Shant Arakelian with his bassoon

The Sanctuary of Songwriting During SARS-COV-2

This article originally appeared in the fall 2021 issue of STILLPOINT magazine

While people were baking homemade sourdough bread, adopting pets and remodeling bathrooms to make the most of being stuck at home during the pandemic, music performance major Shant Arakelian ’21 was composing a six-movement sonata about his life. “It’s like a memoir in terms of music. Every note, every rhythm came from above,” says Arakelian, who wrote the sonata for his senior bassoon recital.

The whole project spanned his year of remote learning. He was one of the hundred or so students who chose to go fully remote for fall 2020 and spring 2021. Arakelian spent most of his time in his basement bedroom in his family’s Lexington, Massachusetts, home. Each note of his sonata was like a tally mark left by a shipwrecked castaway, reminding Arakelian of how many days and months had passed since the pandemic began.

“Finishing the sonata was not an easy task,” says Arakelian. “It can be a challenge to compose, as I am easily distracted.” His brain processes stimuli differently because of attention deficit and hyperactivity disorder (ADHD), which is something he was diagnosed with as a child. He explains that his brain moves quickly and frequently shifts focus, which is why it can take him a long time and to finish big projects like composing a sonata. Throughout his time at Gordon, Arakelian was mentored by Ann Seavey ’75 at the Academic Success Center (ASC), who helped him to understand his unique way of processing and making sense of information, so he could stay on top of his classes and create some structure for his creative and restless mind.

He’s been composing his own musical pieces for nine years, but this sonata is something unconventional, says Arakelian. Traditional sonatas are three movements, maybe the occasional four. His has six of them. Each movement is like a song on an album; it’s a piece that can stand alone but is part of a greater body of work. In classical music, each movement is distinguishable from the next because of its unique form, key, tone and pace (slow, medium or fast).

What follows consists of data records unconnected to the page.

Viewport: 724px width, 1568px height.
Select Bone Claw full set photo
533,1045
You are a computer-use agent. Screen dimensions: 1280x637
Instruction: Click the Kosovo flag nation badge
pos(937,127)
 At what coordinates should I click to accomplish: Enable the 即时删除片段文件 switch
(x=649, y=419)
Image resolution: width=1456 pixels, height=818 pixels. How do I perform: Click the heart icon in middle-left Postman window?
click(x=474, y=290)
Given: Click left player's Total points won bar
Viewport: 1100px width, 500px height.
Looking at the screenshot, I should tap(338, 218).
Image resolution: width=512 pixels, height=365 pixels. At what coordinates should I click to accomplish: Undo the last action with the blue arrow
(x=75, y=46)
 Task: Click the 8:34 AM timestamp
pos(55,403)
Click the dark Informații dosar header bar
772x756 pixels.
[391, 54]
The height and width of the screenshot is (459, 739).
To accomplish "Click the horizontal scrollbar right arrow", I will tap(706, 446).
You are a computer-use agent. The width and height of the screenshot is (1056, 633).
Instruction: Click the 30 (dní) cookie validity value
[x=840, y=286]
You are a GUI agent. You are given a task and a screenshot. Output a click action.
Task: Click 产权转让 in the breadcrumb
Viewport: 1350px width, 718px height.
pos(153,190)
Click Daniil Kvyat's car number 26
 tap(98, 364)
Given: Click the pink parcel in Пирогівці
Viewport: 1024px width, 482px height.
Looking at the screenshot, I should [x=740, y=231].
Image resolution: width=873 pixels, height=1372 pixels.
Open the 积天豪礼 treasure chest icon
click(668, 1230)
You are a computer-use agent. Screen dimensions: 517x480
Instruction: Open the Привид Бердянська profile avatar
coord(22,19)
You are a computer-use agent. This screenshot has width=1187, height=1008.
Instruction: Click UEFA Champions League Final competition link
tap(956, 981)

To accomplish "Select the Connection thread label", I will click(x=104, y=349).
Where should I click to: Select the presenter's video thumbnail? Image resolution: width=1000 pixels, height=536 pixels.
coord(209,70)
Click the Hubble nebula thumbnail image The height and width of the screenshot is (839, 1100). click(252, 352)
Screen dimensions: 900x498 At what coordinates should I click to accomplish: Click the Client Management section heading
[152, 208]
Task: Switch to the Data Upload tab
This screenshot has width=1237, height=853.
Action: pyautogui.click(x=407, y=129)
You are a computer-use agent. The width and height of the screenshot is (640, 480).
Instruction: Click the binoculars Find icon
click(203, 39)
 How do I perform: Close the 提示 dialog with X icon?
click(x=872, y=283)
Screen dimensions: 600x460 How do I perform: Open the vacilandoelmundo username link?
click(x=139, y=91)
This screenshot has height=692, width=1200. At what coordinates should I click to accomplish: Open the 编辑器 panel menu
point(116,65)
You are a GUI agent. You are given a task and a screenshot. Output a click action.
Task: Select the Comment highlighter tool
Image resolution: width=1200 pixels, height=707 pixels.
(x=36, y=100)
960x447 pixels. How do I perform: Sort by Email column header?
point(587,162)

Because this sonata is about Arakelian’s life, each movement is autobiographical as well. For example, the first movement draws on themes found in Armenian music, hinting at Arakelian’s Armenian heritage and family history. (His great grandparents were survivors of the Armenian genocide that took place over 100 years ago.) The fourth movement is a tribute to his grandfather. And the sixth and final movement is expansive, moving out from Arakelian’s own life to tell the story of a community more than 5,000 miles away. “It’s a tribute to the people and soldiers of Artsakh. That one’s the longest,” he says.

Artsakh is the name Arakelian uses for a mountainous region known more commonly as Nagorno-Karabakh, a territory that’s been fought over by Armenia and Azerbaijan for centuries. Last summer, the hostilities erupted into a violent six-week war, in which 5,000 lives were lost, along with hundreds of homes, schools and hospitals. “Had this event not happened, I probably would’ve come up with something shorter,” says Arakelian.

The length of his sonata was driven by his emotions—at least the ones he had felt most powerfully when looking back on his life and the pandemic. The act of creating such an ambitious piece of music was therapeutic for him.

“In a lot of the movements, there is anger, sadness, a little bit of happiness. There’s something foreboding. There’s a lot going on,” admits Arakelian. “Music brings the emotions out of everyone, myself included. One quote I especially like that sums it up well is this: ‘Music expresses that which cannot be put into words and that which cannot remain silent.’ That’s Victor Hugo.”

Now that his sonata is complete, Arakelian is ready for his next big project. His plans, as of now, are to work toward an understudy position with a professional orchestra or to find a job related to music arranging and transcription. Whatever happens, Arakelian’s not done with writing music. “I’ve even started composing my own opera,” he says. “It’s in the beginning stages.”